Perilisan ini merupakan nubuat kedua dari Otong (vokal), Donnyantoro (gitar), Vladvamp (bass, synthesizer), dan Leon Legoh (drum) dalam upaya menebus janji menuntaskan album penuh keempat mereka yang tertunda hingga nyaris dua dekade. Sebelumnya, Koil telah memulai visi menebus janji tersebut dengan melepas lagu berjudul “Pecandu N★rkotbah” pada pertengahan 2023.

Tak Ada Wifi Di Alam BakaLagu “Tak Ada Wifi di Alam Baka” sejatinya pernah dikenalkan Koil melalui proyek Second Installment (rilisan terbatas dalam format CD), tepatnya pada masa pagebluk tengah melanda dunia (2021). Namun, “Tak Ada Wifi di Alam Baka” edisi ini belum sepenuhnya berwujud ajeg juga utuh, atau masih dalam konstruksinya yang paling kasar berupa demo version.

Akhir tahun lalu, lagu ini juga sebetulnya pernah dibewarakan melalui prosesi kolaborasi dengan band rock muda ibu kota, .Feast. Selain keduanya saling bertukar lagu, Koil dan .Feast bermufakat merilis lagu bersama yang tidak lain adalah versi khusus dari “Tak Ada Wifi di Alam Baka”. Format elaborasi yang lantas disepakati untuk dipublikasikan lebih awal dan meluas ke hadapan publik musik dibandingkan bentuk orisinalnya.

Lazimnya, karya-karya Koil sejak Megaloblast (2001) dan Blacklight Shines On (2007), trek “Tak Ada Wifi di Alam Baka” juga punya ciri khas yang kental. Masih berputar pada riff-riff menikam yang bersumber dari khazanah musik kencang dari era masa lalu kegemaran Donnyantoro, yang dalam hal ini merupakan pencipta lagu sekaligus mesin utama musikal Koil. Pembeda dan sisi istimewanya, trek ini terdengar otentik. Jejak-jejaknya tidak terdeteksi dan bukan bersumber dari katalog-katalog musik Koil yang pernah ada sebelumnya.

Dengan aransemen yang lebih punya atmosfer glam/heavy metal, lengkap dengan bassline menari-nari serta bunyi perkusif motorik pemicu jantung, “Tak Ada Wifi di Alam Baka” diberi imbuhan lebih melodius sehingga kental dengan corak musik ugal-ugalan sekaligus harmonic di rentang waktu yang bersamaan, juga berperisakan hook yang mudah menempel di memori.

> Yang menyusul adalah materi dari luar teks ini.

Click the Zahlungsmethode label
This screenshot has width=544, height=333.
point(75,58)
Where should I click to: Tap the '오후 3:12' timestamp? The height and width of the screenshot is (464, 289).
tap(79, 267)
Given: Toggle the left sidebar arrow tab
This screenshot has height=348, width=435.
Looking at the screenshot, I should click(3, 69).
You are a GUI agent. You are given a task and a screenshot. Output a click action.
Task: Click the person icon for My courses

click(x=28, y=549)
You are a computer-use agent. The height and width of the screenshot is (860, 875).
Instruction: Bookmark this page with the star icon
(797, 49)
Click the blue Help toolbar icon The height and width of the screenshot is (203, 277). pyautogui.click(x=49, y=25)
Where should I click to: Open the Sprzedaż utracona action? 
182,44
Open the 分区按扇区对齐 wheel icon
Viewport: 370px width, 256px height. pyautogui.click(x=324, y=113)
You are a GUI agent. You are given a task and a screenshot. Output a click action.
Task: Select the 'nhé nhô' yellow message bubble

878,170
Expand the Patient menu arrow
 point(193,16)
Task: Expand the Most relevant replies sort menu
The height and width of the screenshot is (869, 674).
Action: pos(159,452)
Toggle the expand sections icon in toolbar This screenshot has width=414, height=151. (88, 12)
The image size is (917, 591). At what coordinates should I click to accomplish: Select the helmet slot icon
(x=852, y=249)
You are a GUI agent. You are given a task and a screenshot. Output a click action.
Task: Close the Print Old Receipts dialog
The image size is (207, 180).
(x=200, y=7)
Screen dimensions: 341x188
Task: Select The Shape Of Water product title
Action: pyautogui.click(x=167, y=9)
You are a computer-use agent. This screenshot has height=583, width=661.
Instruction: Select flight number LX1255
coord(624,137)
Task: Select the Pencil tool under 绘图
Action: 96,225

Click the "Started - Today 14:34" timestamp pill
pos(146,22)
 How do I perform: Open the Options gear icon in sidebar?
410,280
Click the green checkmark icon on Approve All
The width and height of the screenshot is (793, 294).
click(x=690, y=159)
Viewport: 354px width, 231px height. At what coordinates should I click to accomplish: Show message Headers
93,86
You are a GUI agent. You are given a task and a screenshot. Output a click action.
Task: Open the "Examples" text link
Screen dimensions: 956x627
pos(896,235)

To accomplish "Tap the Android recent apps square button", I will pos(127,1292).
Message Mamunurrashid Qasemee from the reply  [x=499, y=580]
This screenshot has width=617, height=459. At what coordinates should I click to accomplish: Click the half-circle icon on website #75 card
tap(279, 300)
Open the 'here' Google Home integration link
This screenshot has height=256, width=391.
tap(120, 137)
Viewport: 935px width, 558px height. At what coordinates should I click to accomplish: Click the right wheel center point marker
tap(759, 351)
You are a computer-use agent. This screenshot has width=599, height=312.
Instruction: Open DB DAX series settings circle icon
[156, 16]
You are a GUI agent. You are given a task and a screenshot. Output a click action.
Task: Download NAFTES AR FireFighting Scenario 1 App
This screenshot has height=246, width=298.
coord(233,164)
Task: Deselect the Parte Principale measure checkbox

Lagu ini dibuat di Jakarta, circa 2009-2010. Waktu itu gue lagi senang-senangnya main gitar dengan efek fuzz. Biasanya kalau lagu-lagu yang basic-nya adalah gitar fuzz pasti hasilnya akan berputar di jurus yang itu lagi-itu lagi. Nah, karena di tahun tersebut gue lagi sering bernostalgia dengan riff-riff glam metal: semacam Judas Priest dan sejenisnya, maka gue coba menggabungkan kedua jurus tersebut, lalu bikin drum basic-nya pakai fruity loops,” ujar Donny, panggilan akrabnya.

Lagu “Tak Ada Wifi di Alam Baka”, lanjut Donny bisa dibilang termasuk lagu yang sudah terlupakan. Pasalnya, ia memiliki banyak sekali lagu yang tidak pernah/sempat tergarap oleh band dan hanya berakhir di peranti komputer sebagai demo saja. Tapi suatu waktu, Otong meminta semua file lagu demo yang telah dikerjakan Donny tersebut dan tak dinyana ternyata lagu ini menjadi salah satu yang dipilih untuk ditindaklanjuti.

Lagu “Tak Ada Wifi di Alam Baka” dibuat dadakan, sebenarnya. Waktu itu Koil butuh lagu ekstra untuk kebutuhan merilis ulang ‘Blacklight’ oleh label Nagaswara. Ketika proses pengerjaannya sedang berjalan, di tengah jalan gue berbelok arah. Gue malah bikin lagu “Aku Rindu”. Gak tau juga kenapa, mungkin, memang sudah jalannya begitu,” katanya.

Bangunan musik yang telah didirikan dengan megah oleh Donny itu lantas diolesi tinta emas berupa rima-rima ajaib oleh Otong, sosok yang bertugas pada departemen ini. Secara tema, “Tak Ada Wifi di Alam Baka” dirajutkan dengan goresan lirik tentang spiritualism, atau lebih spesifiknya, lebih ke pertanyaan tentang spiritualism itu sendiri yang menurut pengakuan Otong tidak berarti apa-apa dan tidak memiliki makna khusus (nonsense).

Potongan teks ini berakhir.